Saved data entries
· · · · ·

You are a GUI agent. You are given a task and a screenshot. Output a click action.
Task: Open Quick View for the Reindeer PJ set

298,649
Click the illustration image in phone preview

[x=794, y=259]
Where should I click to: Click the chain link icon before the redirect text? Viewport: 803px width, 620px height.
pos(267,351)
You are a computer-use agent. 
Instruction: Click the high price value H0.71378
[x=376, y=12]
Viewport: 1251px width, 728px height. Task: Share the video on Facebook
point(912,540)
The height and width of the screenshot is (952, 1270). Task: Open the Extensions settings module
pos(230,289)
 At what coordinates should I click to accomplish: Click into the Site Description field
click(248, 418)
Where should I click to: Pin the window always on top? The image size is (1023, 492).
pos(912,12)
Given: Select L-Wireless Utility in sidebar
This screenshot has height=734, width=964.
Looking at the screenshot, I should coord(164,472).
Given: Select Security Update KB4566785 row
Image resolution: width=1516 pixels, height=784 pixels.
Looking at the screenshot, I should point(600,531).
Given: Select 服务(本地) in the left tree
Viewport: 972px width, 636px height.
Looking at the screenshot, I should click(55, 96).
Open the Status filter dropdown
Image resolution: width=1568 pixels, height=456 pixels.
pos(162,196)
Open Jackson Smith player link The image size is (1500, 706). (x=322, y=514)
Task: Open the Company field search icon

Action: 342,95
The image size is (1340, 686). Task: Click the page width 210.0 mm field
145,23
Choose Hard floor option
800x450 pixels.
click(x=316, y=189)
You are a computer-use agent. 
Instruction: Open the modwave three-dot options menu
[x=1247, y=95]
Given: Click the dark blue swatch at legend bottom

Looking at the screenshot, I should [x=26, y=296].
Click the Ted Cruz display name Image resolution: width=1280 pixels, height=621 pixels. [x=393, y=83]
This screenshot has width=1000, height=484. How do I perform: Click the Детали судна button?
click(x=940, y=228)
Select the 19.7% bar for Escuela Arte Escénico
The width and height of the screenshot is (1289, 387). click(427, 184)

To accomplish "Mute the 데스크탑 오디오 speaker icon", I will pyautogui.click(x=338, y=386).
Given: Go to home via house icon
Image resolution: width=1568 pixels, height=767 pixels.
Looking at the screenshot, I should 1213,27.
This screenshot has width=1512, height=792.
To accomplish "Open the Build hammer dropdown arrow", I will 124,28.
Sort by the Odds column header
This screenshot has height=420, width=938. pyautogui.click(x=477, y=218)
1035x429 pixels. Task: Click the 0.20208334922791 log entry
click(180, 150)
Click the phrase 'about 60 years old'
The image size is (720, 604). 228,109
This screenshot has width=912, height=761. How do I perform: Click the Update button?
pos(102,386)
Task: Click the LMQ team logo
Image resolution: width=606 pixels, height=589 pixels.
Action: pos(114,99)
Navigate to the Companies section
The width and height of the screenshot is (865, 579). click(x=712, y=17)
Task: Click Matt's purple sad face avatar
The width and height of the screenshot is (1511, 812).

· · · · ·

◆ Activity: Look through the entries. Copy out each line with "will" in it.

◆ The completed task:
To accomplish "Mute the 데스크탑 오디오 speaker icon", I will pyautogui.click(x=338, y=386).
To accomplish "Open the Build hammer dropdown arrow", I will 124,28.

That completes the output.